Qual è la sua opinione sulla Responsabilità Sociale delle Imprese?
Sarebbe auspicabile promuovere un costante dialogo con le altre associazioni sociali, per diventare maggiormente collaborativi durante il prezioso lavoro sociale che svolgiamo quotidianamente.
Che esperienza ha maturato con le imprese che gestiscono le problematiche d’impatto sociale ed etico al loro interno e nelle zone di attività?
Comincio il mio lavoro come educatore professionale all’interno di diverse strutture educative, come case famiglia per minori e case famiglia madre-bambino.
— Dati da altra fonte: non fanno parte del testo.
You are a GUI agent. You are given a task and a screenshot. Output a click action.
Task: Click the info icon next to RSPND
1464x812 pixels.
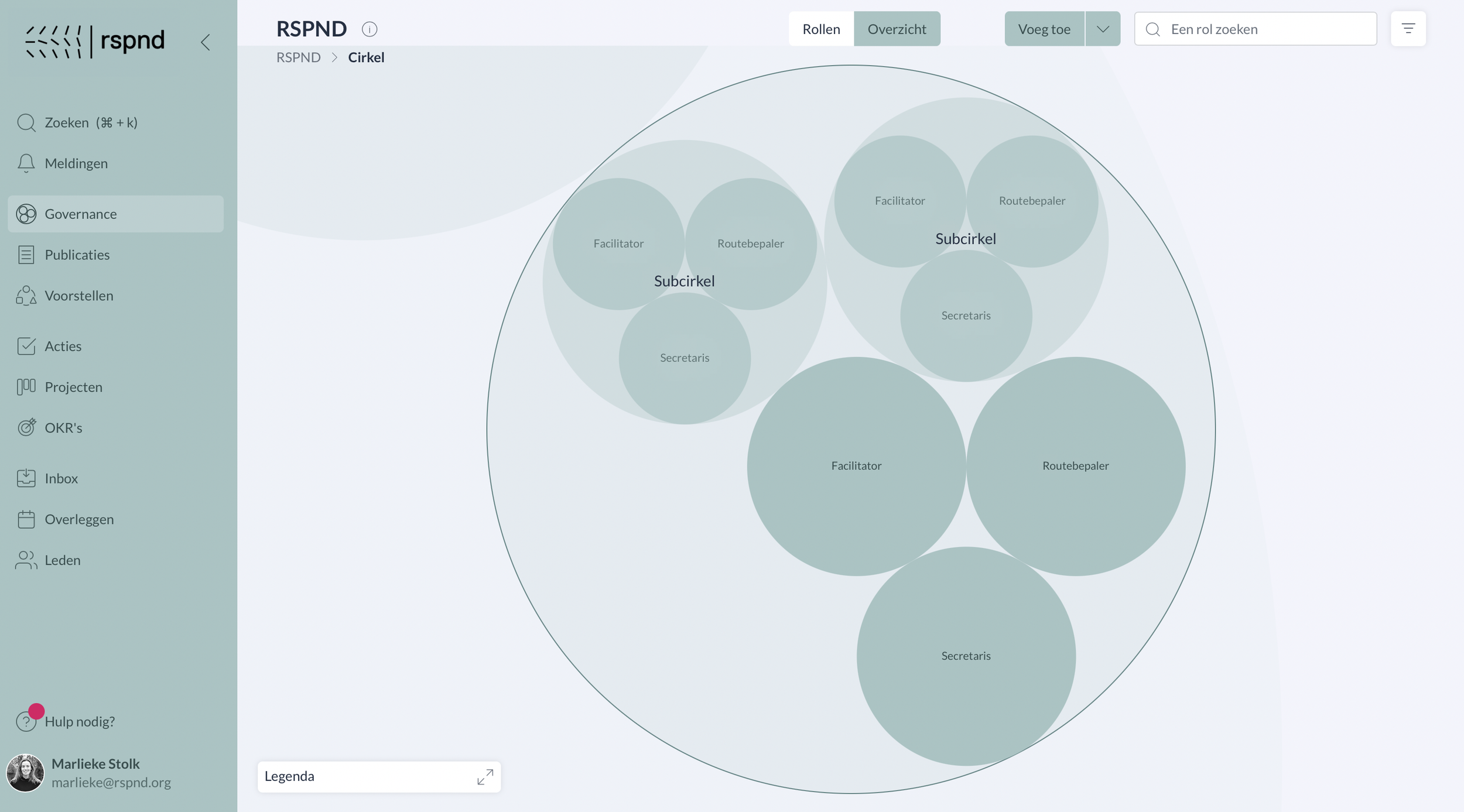click(x=370, y=29)
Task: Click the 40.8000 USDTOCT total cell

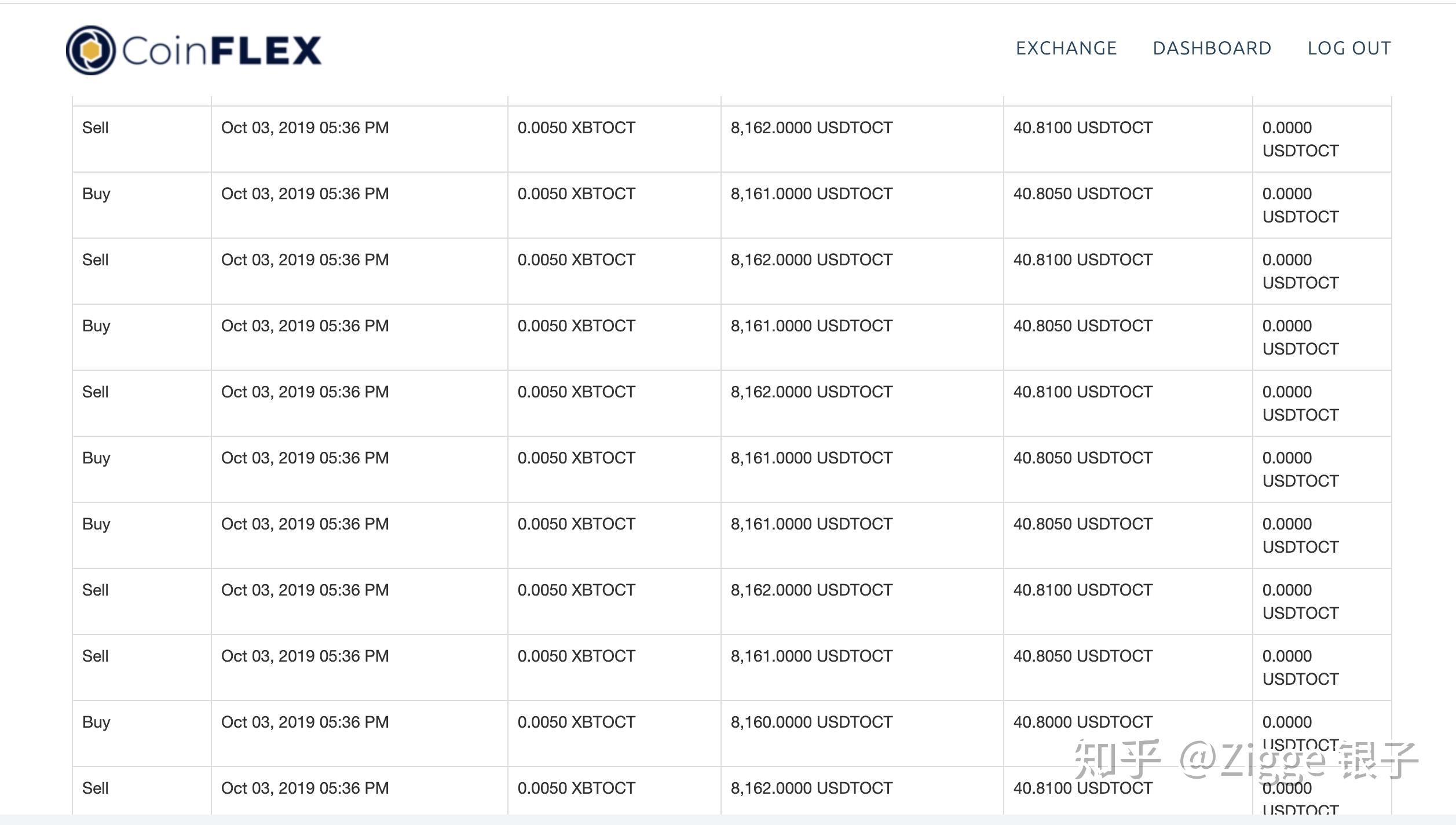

Dal giorno in cui svolgo questa professione ho compreso il processo di adattamento del minore nella fondamentale importanza del lavoro di rete (assistente sociale, tutori, curatori, giudice e altre figure istituzionali di riferimento), senza dimenticare la progettualità del team educativo applicata al bambino-ragazzo. Non solo. È anche fondamentale salvaguardare, quando possibile, il rapporto con la famiglia di origine del minore. Tutto ciò diventa estremamente rilevante perché il bambino-ragazzo accolto ha bisogno di percepire la cura e l’interesse verso la situazione che lo ha condotto nella comunità.